Exercise objective — Only certain lines below are wanted: those starting at the line containing "Select the Performance" and ending at the line containing "Task: Click the Save", both included, each retyped exactly.

Record excerpts —
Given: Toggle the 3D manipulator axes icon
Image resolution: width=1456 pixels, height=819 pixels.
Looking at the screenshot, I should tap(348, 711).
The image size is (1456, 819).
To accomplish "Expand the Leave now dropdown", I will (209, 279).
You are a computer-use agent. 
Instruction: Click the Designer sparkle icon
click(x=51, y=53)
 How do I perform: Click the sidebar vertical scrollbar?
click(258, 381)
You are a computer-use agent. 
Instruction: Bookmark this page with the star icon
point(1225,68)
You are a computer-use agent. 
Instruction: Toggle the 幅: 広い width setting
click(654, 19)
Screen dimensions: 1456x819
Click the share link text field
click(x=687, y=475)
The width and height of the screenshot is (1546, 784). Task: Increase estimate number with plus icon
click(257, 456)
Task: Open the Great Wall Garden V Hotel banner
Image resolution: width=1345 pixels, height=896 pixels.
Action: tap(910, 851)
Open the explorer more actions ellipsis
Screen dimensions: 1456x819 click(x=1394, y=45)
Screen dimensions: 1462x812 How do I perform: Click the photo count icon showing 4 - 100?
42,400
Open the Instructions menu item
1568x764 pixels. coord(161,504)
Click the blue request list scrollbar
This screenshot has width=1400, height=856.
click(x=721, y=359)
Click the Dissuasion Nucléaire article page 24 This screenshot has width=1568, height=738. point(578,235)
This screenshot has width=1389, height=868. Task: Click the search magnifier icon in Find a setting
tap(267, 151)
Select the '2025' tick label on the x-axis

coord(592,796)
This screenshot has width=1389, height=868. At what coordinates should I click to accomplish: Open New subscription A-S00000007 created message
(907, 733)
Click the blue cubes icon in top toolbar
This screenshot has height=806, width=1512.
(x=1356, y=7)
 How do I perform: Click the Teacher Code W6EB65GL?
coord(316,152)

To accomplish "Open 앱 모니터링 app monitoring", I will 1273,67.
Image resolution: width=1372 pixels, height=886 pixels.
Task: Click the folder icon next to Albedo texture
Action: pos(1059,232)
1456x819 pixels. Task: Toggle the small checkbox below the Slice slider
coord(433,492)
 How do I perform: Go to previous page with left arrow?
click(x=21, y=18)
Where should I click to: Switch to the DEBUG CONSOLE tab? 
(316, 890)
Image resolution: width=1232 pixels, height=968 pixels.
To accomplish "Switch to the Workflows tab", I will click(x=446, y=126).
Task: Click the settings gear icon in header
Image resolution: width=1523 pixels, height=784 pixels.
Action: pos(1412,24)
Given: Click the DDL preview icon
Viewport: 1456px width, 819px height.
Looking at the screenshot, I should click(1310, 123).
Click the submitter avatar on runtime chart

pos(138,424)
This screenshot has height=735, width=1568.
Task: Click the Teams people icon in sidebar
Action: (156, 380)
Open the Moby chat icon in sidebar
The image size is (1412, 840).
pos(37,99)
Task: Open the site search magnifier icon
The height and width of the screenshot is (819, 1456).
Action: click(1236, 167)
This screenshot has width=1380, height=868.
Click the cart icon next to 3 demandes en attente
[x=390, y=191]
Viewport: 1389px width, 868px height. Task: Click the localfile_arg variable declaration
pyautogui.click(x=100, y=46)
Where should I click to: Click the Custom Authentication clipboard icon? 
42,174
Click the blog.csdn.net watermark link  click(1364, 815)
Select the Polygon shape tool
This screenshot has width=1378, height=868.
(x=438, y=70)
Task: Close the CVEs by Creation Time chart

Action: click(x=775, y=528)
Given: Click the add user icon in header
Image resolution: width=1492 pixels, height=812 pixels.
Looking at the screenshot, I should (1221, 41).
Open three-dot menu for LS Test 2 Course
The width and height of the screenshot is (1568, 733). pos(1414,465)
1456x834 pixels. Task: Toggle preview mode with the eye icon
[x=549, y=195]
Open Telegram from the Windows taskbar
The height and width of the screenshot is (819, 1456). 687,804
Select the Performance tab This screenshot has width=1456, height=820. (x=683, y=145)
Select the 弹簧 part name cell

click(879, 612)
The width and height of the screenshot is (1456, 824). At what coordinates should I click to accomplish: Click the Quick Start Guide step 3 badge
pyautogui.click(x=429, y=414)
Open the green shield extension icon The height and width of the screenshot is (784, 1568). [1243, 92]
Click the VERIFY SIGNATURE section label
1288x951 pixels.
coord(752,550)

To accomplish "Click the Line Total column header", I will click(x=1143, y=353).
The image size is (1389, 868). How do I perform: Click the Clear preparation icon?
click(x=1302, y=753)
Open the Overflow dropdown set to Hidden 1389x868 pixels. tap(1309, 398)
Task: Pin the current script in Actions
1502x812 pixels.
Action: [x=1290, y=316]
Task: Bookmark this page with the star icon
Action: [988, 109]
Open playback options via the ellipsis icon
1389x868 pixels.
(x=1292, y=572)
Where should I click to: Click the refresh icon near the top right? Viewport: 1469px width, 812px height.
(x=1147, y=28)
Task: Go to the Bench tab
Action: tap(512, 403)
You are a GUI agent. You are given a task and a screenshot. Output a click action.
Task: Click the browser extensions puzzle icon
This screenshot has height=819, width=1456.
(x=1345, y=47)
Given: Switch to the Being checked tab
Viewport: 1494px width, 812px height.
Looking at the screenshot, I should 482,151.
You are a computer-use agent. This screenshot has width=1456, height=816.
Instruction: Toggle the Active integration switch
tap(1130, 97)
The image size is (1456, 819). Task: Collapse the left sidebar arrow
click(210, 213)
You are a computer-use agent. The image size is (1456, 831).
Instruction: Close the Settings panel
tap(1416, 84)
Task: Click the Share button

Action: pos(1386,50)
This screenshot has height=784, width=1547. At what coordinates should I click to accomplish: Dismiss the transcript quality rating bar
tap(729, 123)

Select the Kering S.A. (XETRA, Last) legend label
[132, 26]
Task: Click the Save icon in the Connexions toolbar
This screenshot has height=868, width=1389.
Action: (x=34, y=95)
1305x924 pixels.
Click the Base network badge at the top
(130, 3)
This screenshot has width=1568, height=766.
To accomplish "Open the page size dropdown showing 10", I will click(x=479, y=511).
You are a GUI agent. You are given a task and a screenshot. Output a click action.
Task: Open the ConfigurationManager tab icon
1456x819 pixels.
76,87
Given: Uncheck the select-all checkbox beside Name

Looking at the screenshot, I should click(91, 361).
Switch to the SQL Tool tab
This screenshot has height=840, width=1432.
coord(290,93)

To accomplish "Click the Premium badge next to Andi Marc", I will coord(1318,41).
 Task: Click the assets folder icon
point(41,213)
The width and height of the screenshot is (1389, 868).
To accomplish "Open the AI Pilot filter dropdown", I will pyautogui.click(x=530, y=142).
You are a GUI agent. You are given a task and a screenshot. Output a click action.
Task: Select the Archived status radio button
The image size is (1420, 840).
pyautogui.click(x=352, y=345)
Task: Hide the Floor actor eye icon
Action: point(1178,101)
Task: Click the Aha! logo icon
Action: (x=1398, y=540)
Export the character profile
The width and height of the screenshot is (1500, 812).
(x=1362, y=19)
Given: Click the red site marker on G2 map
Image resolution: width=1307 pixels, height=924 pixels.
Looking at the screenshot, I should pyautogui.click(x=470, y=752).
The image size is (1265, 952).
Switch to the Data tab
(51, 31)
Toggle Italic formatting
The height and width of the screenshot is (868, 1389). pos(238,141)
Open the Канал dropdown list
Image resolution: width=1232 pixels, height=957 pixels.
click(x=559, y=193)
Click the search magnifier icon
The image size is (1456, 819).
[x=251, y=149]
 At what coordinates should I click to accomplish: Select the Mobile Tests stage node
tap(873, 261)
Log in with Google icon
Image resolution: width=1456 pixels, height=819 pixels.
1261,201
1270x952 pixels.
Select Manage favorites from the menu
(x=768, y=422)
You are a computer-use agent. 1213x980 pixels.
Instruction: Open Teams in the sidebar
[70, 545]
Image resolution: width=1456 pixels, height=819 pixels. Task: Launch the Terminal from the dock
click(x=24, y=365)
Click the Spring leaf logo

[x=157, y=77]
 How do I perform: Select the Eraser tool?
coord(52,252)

Output of the task —
Select the Performance tab This screenshot has width=1456, height=820. (x=683, y=145)
Select the 弹簧 part name cell

click(879, 612)
The width and height of the screenshot is (1456, 824). At what coordinates should I click to accomplish: Click the Quick Start Guide step 3 badge
pyautogui.click(x=429, y=414)
Open the green shield extension icon The height and width of the screenshot is (784, 1568). [1243, 92]
Click the VERIFY SIGNATURE section label
1288x951 pixels.
coord(752,550)

To accomplish "Click the Line Total column header", I will click(x=1143, y=353).
The image size is (1389, 868). How do I perform: Click the Clear preparation icon?
click(x=1302, y=753)
Open the Overflow dropdown set to Hidden 1389x868 pixels. tap(1309, 398)
Task: Pin the current script in Actions
1502x812 pixels.
Action: [x=1290, y=316]
Task: Bookmark this page with the star icon
Action: [988, 109]
Open playback options via the ellipsis icon
1389x868 pixels.
(x=1292, y=572)
Where should I click to: Click the refresh icon near the top right? Viewport: 1469px width, 812px height.
(x=1147, y=28)
Task: Go to the Bench tab
Action: tap(512, 403)
You are a GUI agent. You are given a task and a screenshot. Output a click action.
Task: Click the browser extensions puzzle icon
This screenshot has height=819, width=1456.
(x=1345, y=47)
Given: Switch to the Being checked tab
Viewport: 1494px width, 812px height.
Looking at the screenshot, I should 482,151.
You are a computer-use agent. This screenshot has width=1456, height=816.
Instruction: Toggle the Active integration switch
tap(1130, 97)
The image size is (1456, 819). Task: Collapse the left sidebar arrow
click(210, 213)
You are a computer-use agent. The image size is (1456, 831).
Instruction: Close the Settings panel
tap(1416, 84)
Task: Click the Share button

Action: pos(1386,50)
This screenshot has height=784, width=1547. At what coordinates should I click to accomplish: Dismiss the transcript quality rating bar
tap(729, 123)

Select the Kering S.A. (XETRA, Last) legend label
[132, 26]
Task: Click the Save icon in the Connexions toolbar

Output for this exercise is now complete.